2Chesterfield’s “Letter 300” argues that to gain social acceptance men must employ “a ready conformity to whatever is neither criminal nor dishonourable.” To demonstrate his point, Chesterfield relates a story about Anthony Ashley Cooper, 1st Earl of Shaftesbury (1621–1683) and lord chancellor from 1672 to 1673, who curried favor with King Charles II by adopting the same interests—women. Shaftesbury began keeping a prostitute and once he drew the king’s attention claimed that “though he kept that one woman, he had several others besides,” leading the king to characterize the earl as the “greatest whore-master in England” (Chesterfield, Letters … to His Son, 4 vols., London, 1787, 4:24–25; DNB description begins Leslie Stephen and Sidney Lee, eds., The Dictionary of National Biography, New York and London, 1885–1901; repr. Oxford, 1959–1960; 21 vols. plus supplements; rev. edn., www.oxforddnb.com. description ends ).

3This epigram was published in the Morning Chronicle and London Advertiser, 30 Dec. 1784, and was reprinted in New England in 1790; see, for example, the Windsor Spooner’s Vermont Journal, 12 May 1790, and Pittsfield, Mass., Berkshire Chronicle, 3 June.

4In Sept. 1796 JQA noted in his Diary that Antonio de Araujo de Azevedo, the Portuguese minister to the Netherlands, was going to Paris as a peace negotiator and would depart in early October.
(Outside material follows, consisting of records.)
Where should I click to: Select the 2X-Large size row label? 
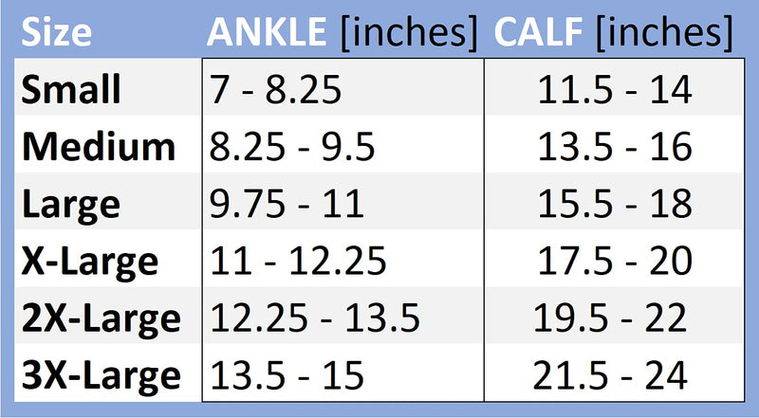[102, 318]
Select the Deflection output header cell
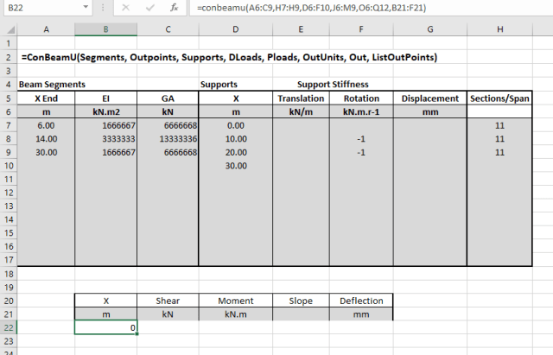The image size is (553, 355). (361, 300)
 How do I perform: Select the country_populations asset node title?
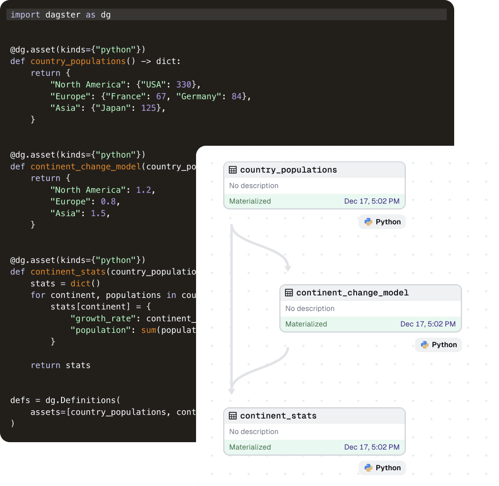288,170
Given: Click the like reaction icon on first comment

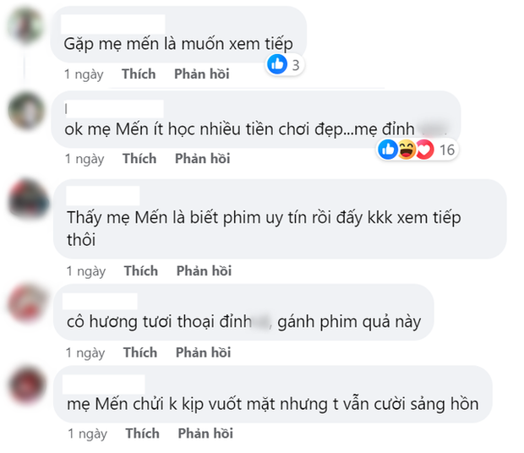Looking at the screenshot, I should (x=276, y=63).
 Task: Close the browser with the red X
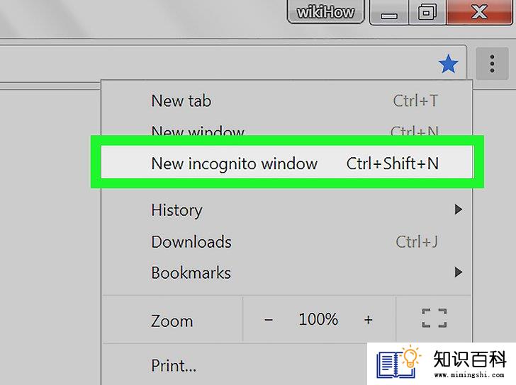(x=479, y=12)
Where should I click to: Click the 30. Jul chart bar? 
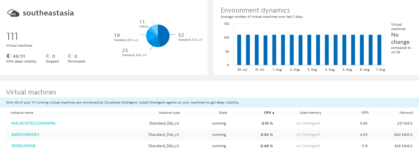(239, 50)

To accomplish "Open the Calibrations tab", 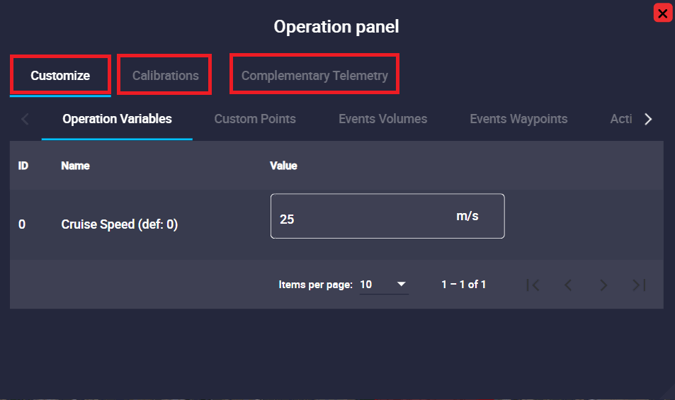I will click(165, 75).
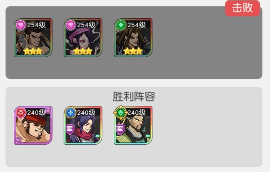Select the long-haired armored level 254 hero
The width and height of the screenshot is (270, 172).
[x=133, y=38]
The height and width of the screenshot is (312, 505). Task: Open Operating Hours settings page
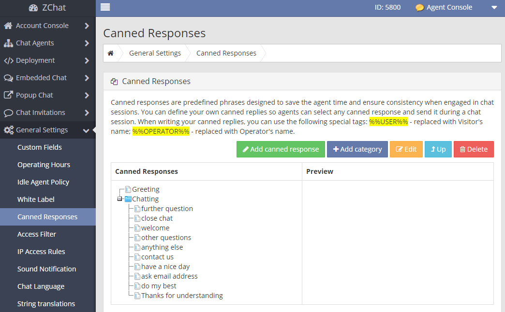pyautogui.click(x=44, y=165)
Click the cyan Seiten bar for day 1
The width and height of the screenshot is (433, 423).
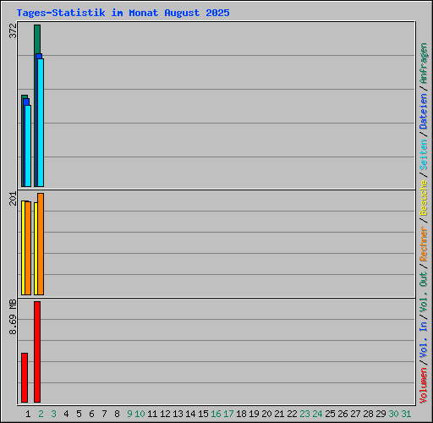28,146
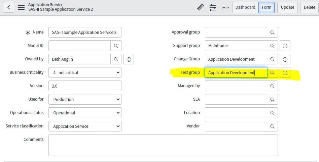
Task: Open the hamburger context menu
Action: pyautogui.click(x=21, y=7)
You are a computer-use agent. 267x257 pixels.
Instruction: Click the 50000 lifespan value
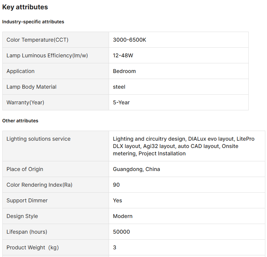121,232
By April 1797 the negotiations had stalled because Portugal refused to meet France’s conditions, namely an indemnity of 30 million francs, the cession of part of Brazil to Spain, and the closure of all Portuguese ports to England. Having been given an ultimatum to agree to the conditions or leave France, Araujo de Azevedo refused and departed Paris by 2 May. In July he would be appointed a special envoy to France to again negotiate peace for Portugal, for which see TBA to AA, 17 Aug., and note 1, below (D/JQA/24, 7, 30 Sept. 1796, APM Reel 27; Nouvelles politiques, nationales et étrangères, 15, 30 April, 2 May 1797; Repertorium description begins Ludwig Bittner and others, eds., Repertorium der diplomatischen Vertreter aller Länder seit dem Westfälischen Frieden (1648), Oldenburg, 1936–1965; 3 vols. description ends , 3:317).